Jussiê Ferreira Vieira (born 19 September 1983), commonly known as Jussiê, is a Brazilian former professional footballer who played as a second striker.

Career

Early career
Born in Nova Venécia, Espírito Santo, Jussiê began his career at Cruzeiro in 2001. In mid-2003, he was loaned to J1 League side Kashiwa Reysol, where he scored a total of 5 goals in 17 matches in the league.

Lens
On 30 January 2005, Jussiê joined Lens from Cruzeiro for a reported fee of €3.5 million, on a five-year contract.

Bordeaux
In January 2007, Jussiê joined Bordeaux on loan. On 3 February 2007, he played his first Ligue 1 match for Bordeaux against Nice. He went on to make 16 appearances in the league scoring 2 goals as Bordeaux finished in sixth place. In his club's Coupe de la Ligue final against Lyon he came on as a substitute contributing to a 1–0 win which not only earned Bordeaux the cup but also UEFA Cup qualification.

On 4 June 2007, Jussiê joined Bordeaux permanently on a four-year contract, for an undisclosed fee.

He received French nationality in January 2011.

Jussiê left Bordeaux in summer 2016 after eight years with the club as his contract was not renewed. He expressed disappointment about finding out about his departure via the club website, stating "Given the way I go, inevitably, there is bitterness. I did not understand. I have not had a single call from the president nor anyone. I know that economically, it is a bit complicated for the club. But my story with the Girondins is not a money story".
- - - -
* [Aim A]: State how many lines of the records contain the word "icon", giving only the number.
- - - -
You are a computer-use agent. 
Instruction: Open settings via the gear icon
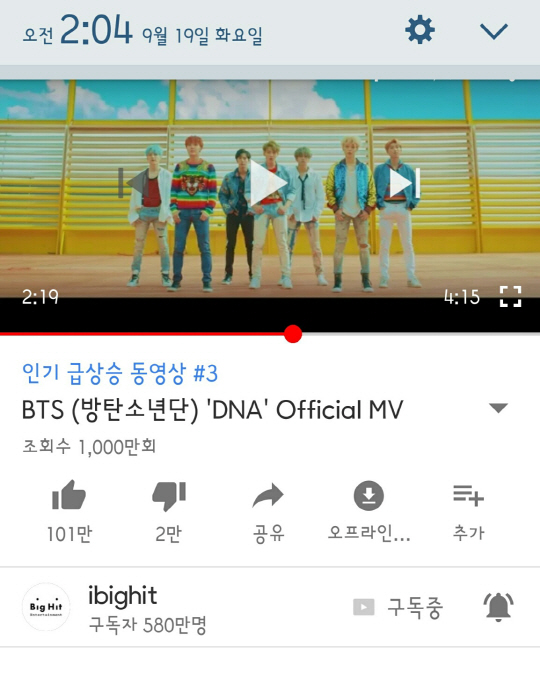(x=420, y=30)
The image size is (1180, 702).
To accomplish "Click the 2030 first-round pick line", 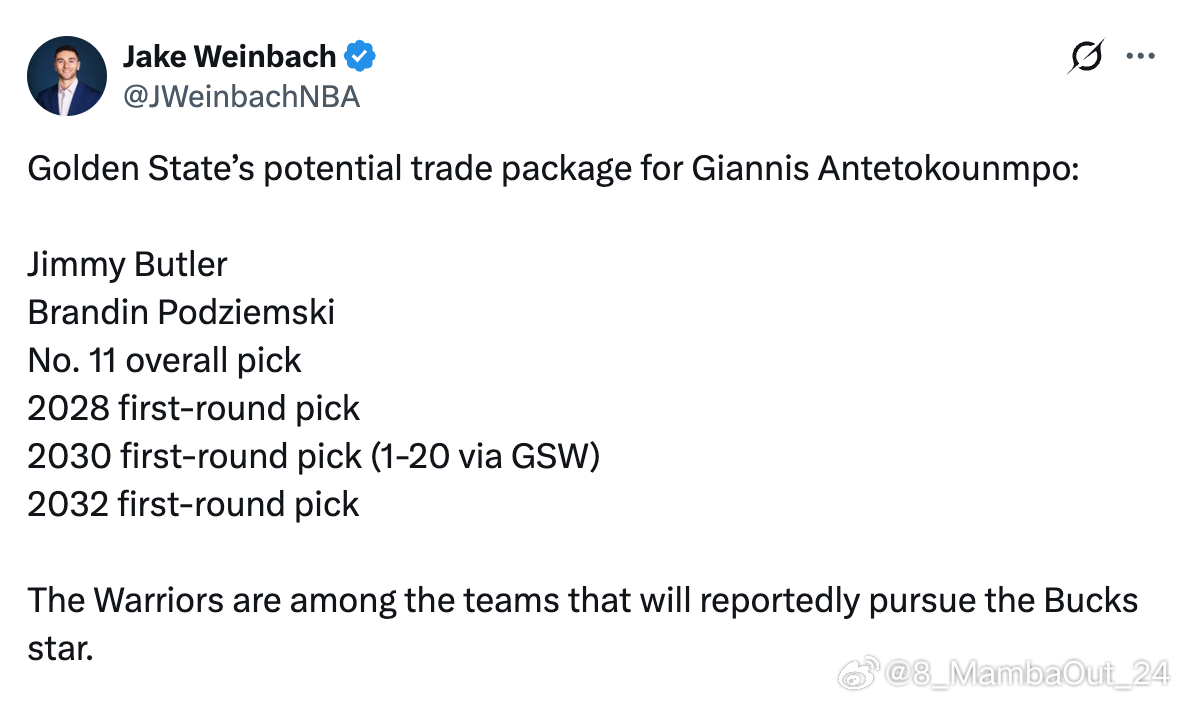I will coord(314,457).
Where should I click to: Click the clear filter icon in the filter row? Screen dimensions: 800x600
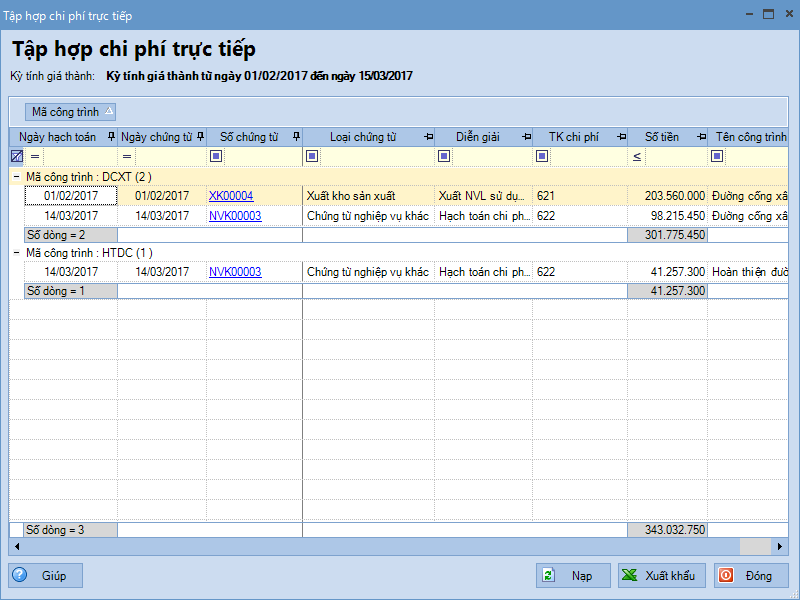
- - - -
* [Aim B]: According to the text on Jussiê, why did he leave Bordeaux in summer 2016? Answer in one to three sentences.

* [Problem solution A]: 2

* [Problem solution B]: Jussiê left Bordeaux in summer 2016 because the club did not renew his contract.